Imagina una hipotética y futura estampa. 13 de Febrero. Partido de Champions. Ajax – Real Madrid. Primeros 30 minutos. Un Gareth Bale que se sale y un Santiago Solari que lo quita. En el mejor de los casos, la gente se acordará de la hermana de Solari. Y en el peor pedirá su cabeza bajo un hashtag en las RRSS. Y es que ¿entenderías su decisión? Quizá tú no, pero algo mucho más inteligente que tú, sí. De hecho será ese algo más inteligente que tú y que Solari quien haya influido en esa polémica toma de decisión. Hablamos de la IA recientemente presente en el fútbol. Y es que desde hace unos meses se están llevando a cabo distintos experimentos para que equipo y  jugadores mejoren su rendimiento tanto a nivel de resultados como a nivel físico.

Foto: @tomgrimbert

Te estarás quedando con todo esto que te estamos diciendo un poco en fuera de juego. Pero la verdad es que la IA está cada vez más presente en los vestuarios de grandes equipos para predecir datos tan importantísimos como son el prever futuras lesiones en jugadores o como método de aprendizaje futuro para corregir jugadas pasadas.

Hace relativamente poco, fue novedad ver a jugadores entrenando con un chaleco negro. Chalecos que permitían que el cuerpo técnico pudiese saber minuciosamente cualquier información respecto a un jugador (como la distancia recorrida, los cambios de dirección e incluso los impactos que sufría durante los entrenamientos) y en base a ello calcular la fatiga que podía sufrir cada componente del equipo para tomar así mejores tácticas en cuanto a rendimiento y objetivos.
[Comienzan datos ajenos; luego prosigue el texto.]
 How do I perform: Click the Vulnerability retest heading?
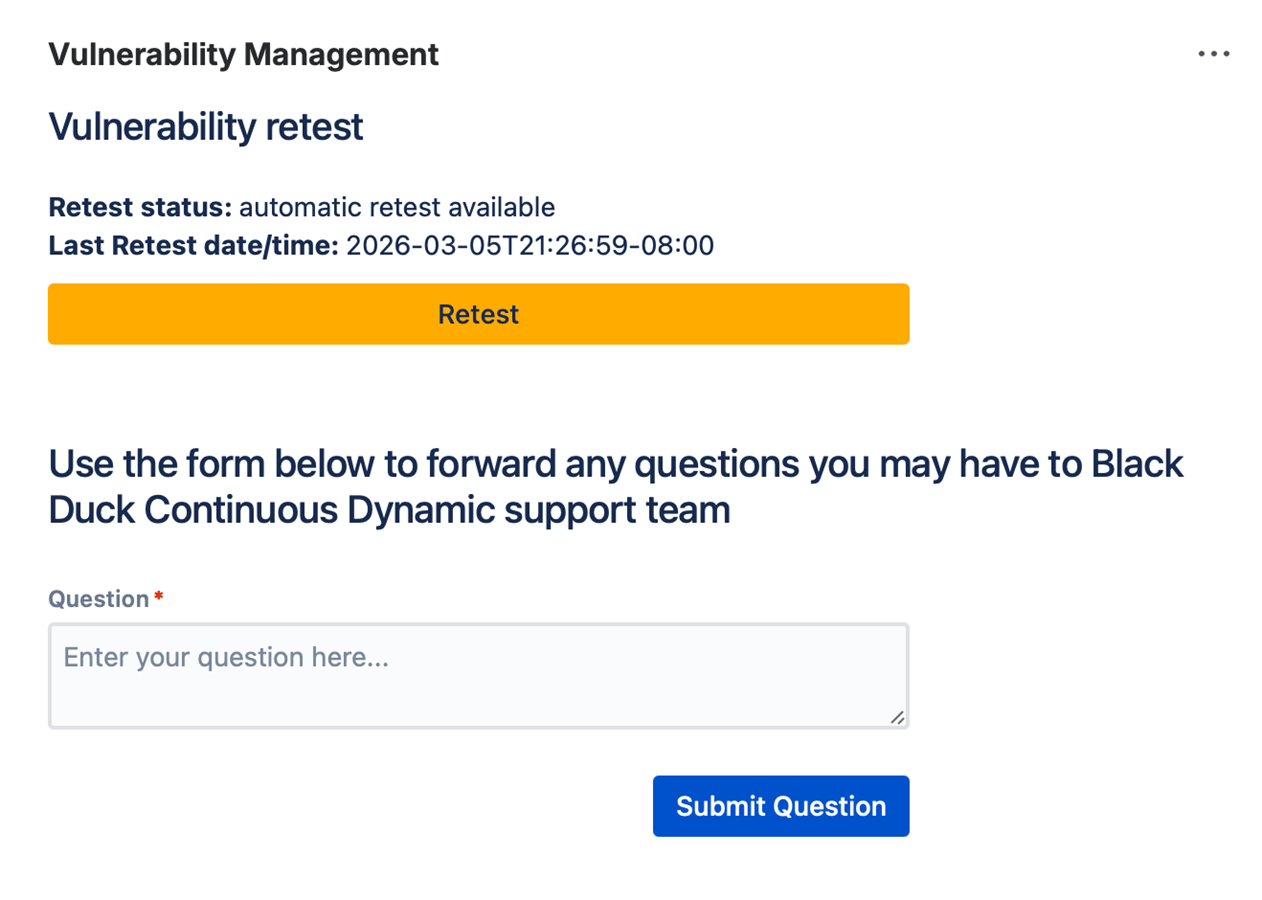click(205, 126)
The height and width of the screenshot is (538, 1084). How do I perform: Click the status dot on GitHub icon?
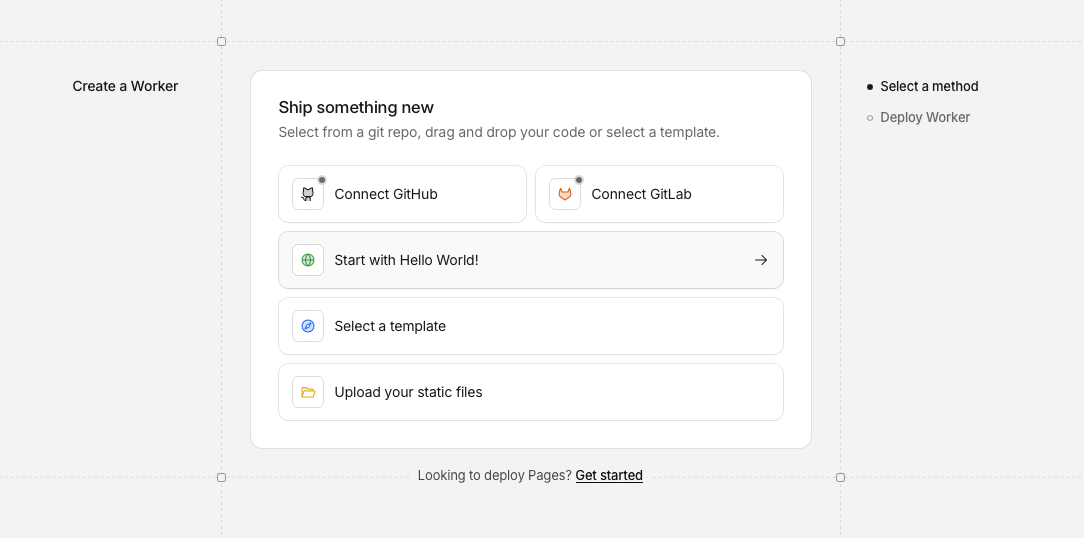click(322, 180)
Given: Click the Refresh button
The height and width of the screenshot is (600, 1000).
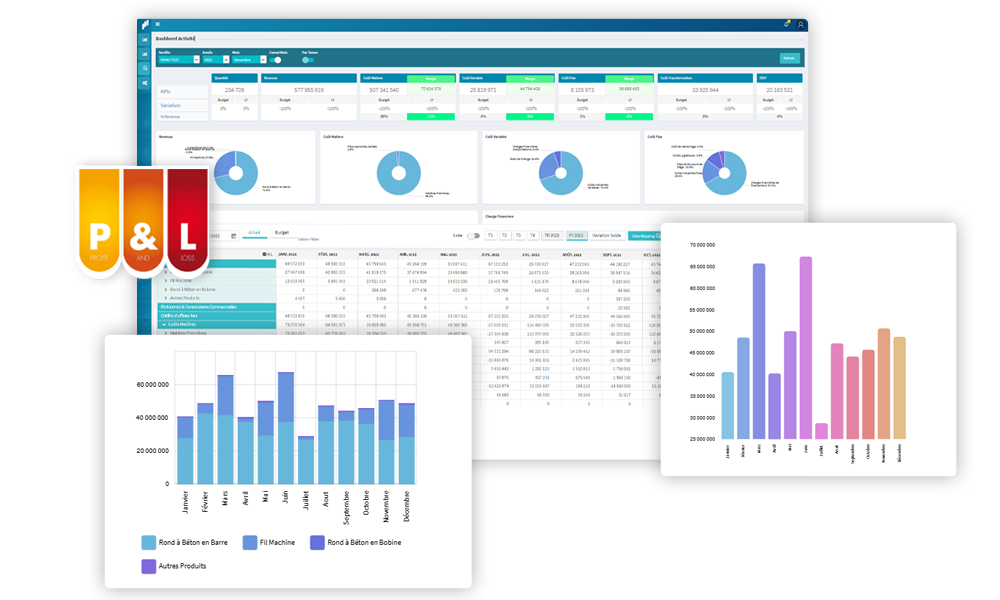Looking at the screenshot, I should pos(790,58).
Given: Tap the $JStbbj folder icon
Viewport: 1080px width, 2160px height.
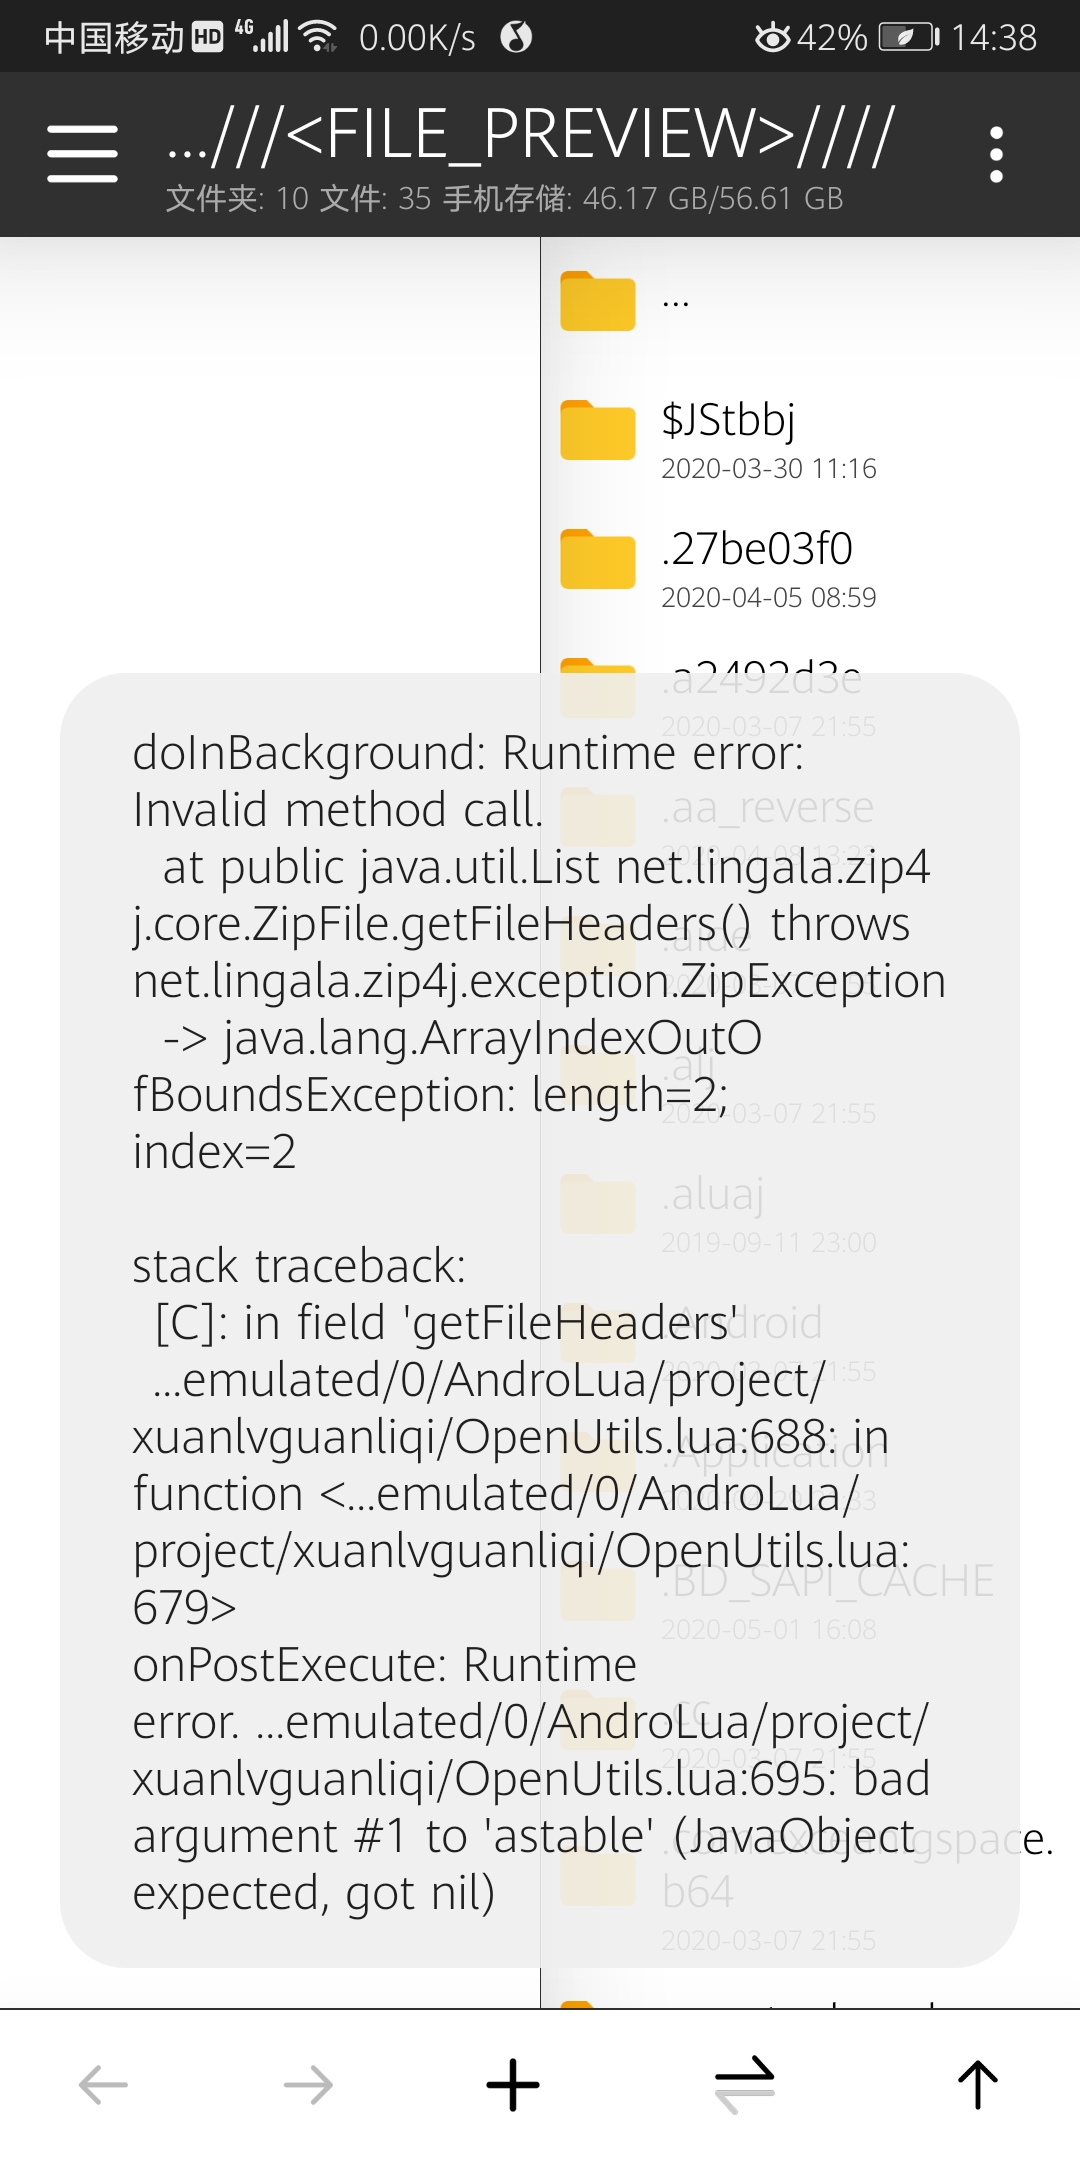Looking at the screenshot, I should [597, 428].
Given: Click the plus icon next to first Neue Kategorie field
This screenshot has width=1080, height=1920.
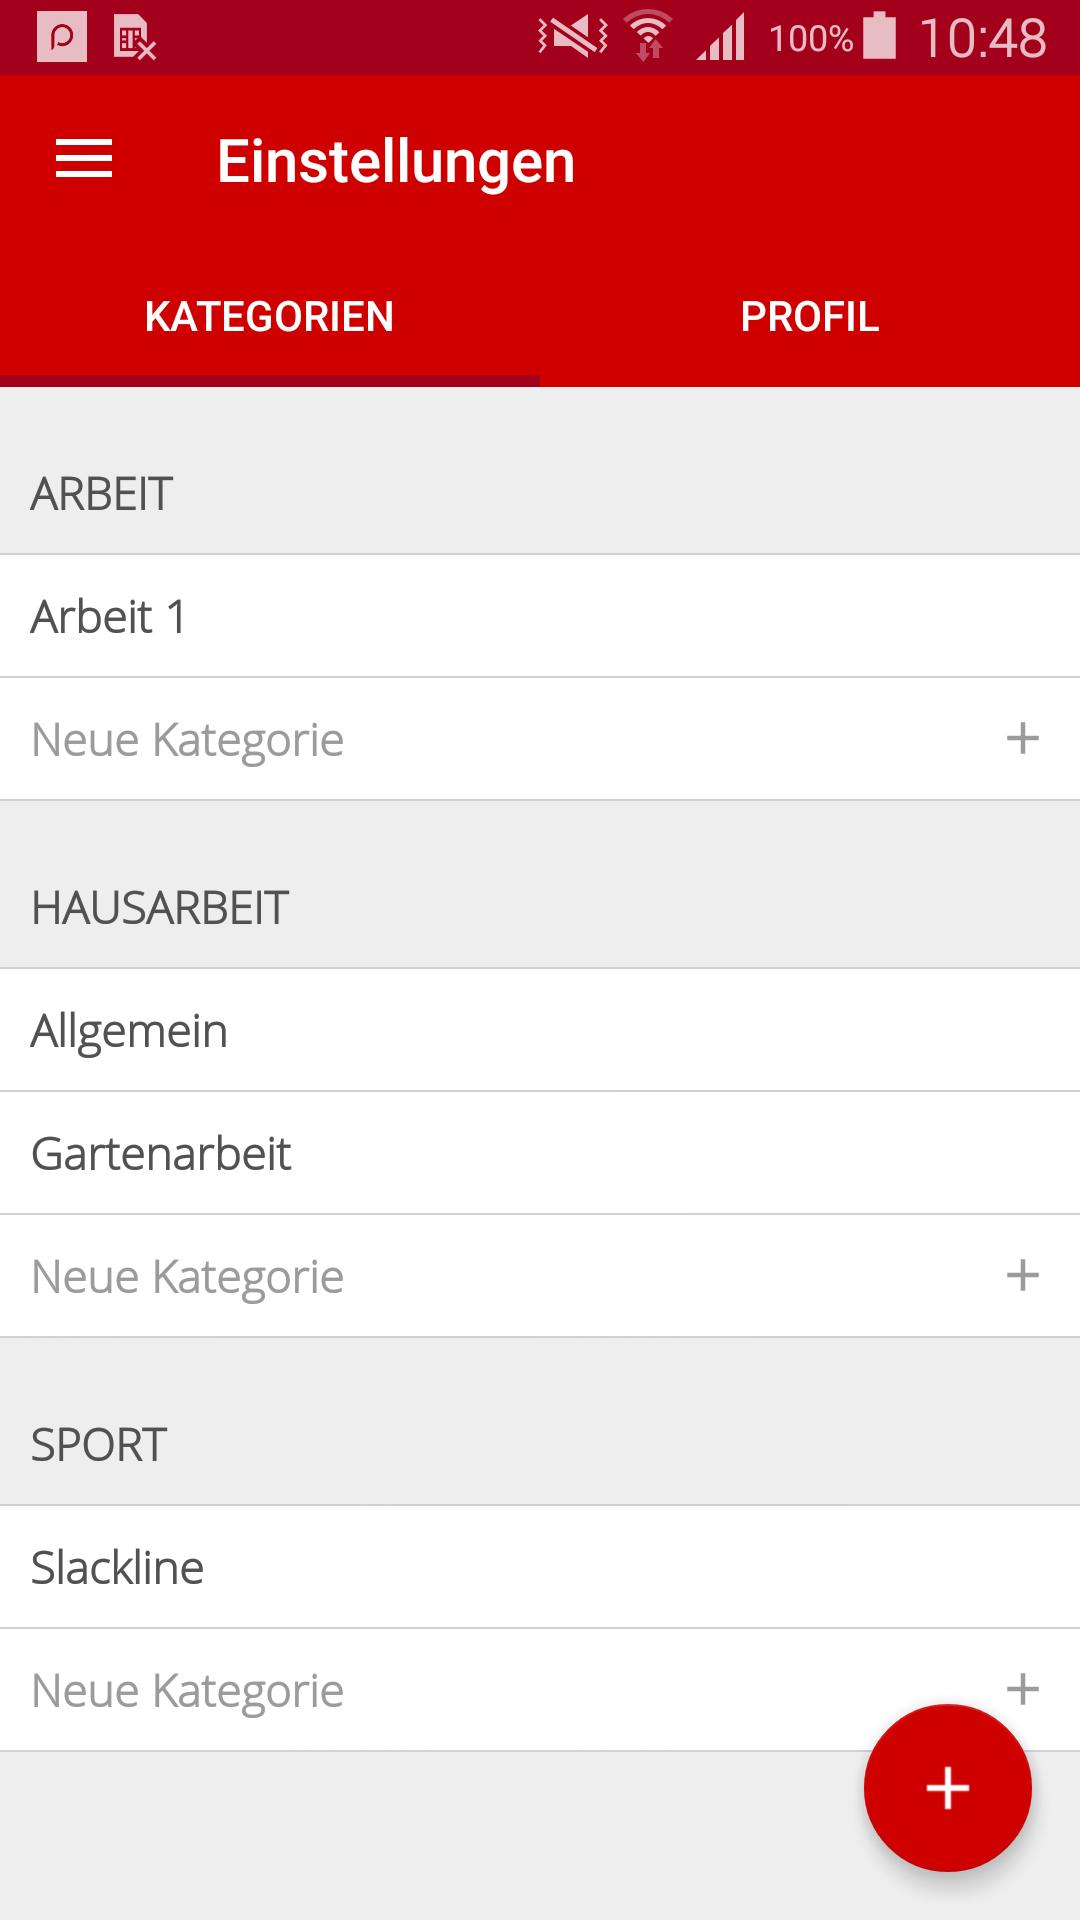Looking at the screenshot, I should pos(1022,738).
Por ello, Paolo Cintia, investigador de la Universidad de Pisa junto con otros autores han hecho público un estudio publicado en PLOS ONE donde detallan la creación y desarrollo de un software que permite analizar automáticamente distintas variables de posibles lesiones en cada jugador.

“El trabajo consiste en combinar todos los datos de los entrenamientos de un jugador en la temporada con la serie histórica de lesiones musculares que ha sufrido” expone Cintia.

De ahí la explicación de que Solari pudiese quitar a Bale. Cosa de la IA. Como no sólo sería el que predijese las posibilidades de que Bale pudiese salir lesionado por vigésimo cuarta vez en un partido. Sino que además pudiese mostrar qué hubiera pasado si el galés hubiese prestado atención a las indicaciones de la grada, muy sabia, al gritarle “Pásasela a Isco”. Porque Solari, Bale, Isco y hasta el mismísimo recoge pelotas una vez acabado el partido podrían saber qué hubiese pasado en el caso de que hubiese habido pase.

Porque como dice Varuna da Silva “Los mejores futbolistas son los que tienen la capacidad de tomar las decisiones correctas en una fracción de segundo”.  Este Ingeniero investigador está a cargo del desarrollo de un sistema de inteligencia artificial para el Chelsea FC cuyo objetivo es  determinar qué hubiera ocurrido en ciertas jugadas en caso de que un jugador hubiese tomado una decisión diferente a la realizada.

“Queremos que los entrenadores usen este sistema después de un partido. Y con el tiempo sus jugadores puedan mejorar sus decisiones en el terreno de juego”, concluye da Silva.

Aunque todavía tienen algunas complejidades que resolver tienen previsto que este modelo sea eficaz en un futuro no muy lejano, pese a la opinión de los hinchas más clásicos que piensan que en el césped habría menos sitio para el azar.

Y pese a que no todos creen en las posibilidades que ofrece la tecnología, hay una cosa clara con VAR y sin VAR, y es que LA IA va a marcar un gol por toda la escuadra. Porque técnica, táctica y precisión no le faltan.